Let #R# be the radius of the incircle.
Radius of incircle of a right triangle #R = (a*b)/((a+b+c)#, where a and b are the legs of the triangle and c is the hypotenuse.
To get the largest possible radius of the incircle, 12 should be the smallest side of the triangle.
As this is a multiple-choice (objective) question, let's start with trying Option #D (R=5)#
Let #a# be the smallest side =#12#
#=> R=(12b)/(12+b+c)=5#
#=> c=(7b-60)/5# ...............(1)
As the triangle is right-angled, #=> c^2=a^2+b^2#
#=> c^2=144+b^2# ....... (2)
Substituting (1) into (2), we get #b=35, c=37#
So the triangle is in the ratio of : #12:35:37#
Check : #12^2+35^2=1369=37^2#, (OK)
#R=(axxb)/(a+b+c)=(12xx35)/(12+35+37)=(420/84)=5#,
Hence, option #D# is the answer.
...........................................................................................................
Footnote : the solution below is a much better one.
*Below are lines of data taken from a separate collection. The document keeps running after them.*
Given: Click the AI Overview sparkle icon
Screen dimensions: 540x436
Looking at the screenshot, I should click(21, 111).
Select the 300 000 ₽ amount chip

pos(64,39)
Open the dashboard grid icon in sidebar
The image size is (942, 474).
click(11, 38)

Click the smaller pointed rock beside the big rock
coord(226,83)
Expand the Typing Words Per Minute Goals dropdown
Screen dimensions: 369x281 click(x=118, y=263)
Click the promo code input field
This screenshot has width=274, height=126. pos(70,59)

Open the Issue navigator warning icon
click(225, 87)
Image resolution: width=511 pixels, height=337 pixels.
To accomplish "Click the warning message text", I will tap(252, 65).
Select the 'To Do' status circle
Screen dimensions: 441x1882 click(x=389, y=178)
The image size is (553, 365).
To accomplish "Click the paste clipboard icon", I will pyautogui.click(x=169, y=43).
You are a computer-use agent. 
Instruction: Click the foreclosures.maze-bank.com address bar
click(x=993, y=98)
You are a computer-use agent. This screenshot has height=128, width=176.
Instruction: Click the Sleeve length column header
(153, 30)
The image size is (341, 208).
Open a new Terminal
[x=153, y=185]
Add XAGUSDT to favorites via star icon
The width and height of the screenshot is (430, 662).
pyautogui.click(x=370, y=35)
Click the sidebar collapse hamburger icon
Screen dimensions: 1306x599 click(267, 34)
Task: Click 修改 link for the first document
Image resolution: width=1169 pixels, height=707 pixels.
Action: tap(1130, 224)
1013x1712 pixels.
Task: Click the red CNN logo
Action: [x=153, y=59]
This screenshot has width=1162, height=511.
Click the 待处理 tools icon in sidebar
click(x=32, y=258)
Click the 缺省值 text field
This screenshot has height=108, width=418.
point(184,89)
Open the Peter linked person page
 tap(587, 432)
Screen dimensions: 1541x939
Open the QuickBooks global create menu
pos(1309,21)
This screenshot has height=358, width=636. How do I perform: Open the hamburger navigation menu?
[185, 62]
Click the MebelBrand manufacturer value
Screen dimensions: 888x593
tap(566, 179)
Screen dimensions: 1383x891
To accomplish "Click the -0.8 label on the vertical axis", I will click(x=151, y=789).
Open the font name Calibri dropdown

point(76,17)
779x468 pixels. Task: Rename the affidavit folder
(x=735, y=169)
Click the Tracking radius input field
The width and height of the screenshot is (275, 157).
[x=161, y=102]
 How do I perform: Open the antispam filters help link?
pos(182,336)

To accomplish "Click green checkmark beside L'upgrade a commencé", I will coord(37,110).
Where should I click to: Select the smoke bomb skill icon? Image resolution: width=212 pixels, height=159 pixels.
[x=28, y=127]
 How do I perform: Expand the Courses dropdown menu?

A big "thank you" to #dk#_#ch# for kindly providing such an excellent solution.
We have #c^2−b^2=144#, where #c# is the hypotenuse and #b# is another side. #c>b#. By the given condition both #c and b# are integers.
Now #(c+b)(c−b)=144=72⋅2#...[1]
Here both #(c+b)and(c−b)# are even integers as their product #144# is even one.
To get maximum integer value satisfying the given condition both #c and b# will have large integer value and the value of #c−b# will have minimum possible even integer value.
So the minimum integer value of #(c−b)# should be #2#, i.e., #(c−b)=2#.
So from relation [1]
we have #(c+b)=72 and (c−b)=2#
Thus we get #c=37 and b=35#.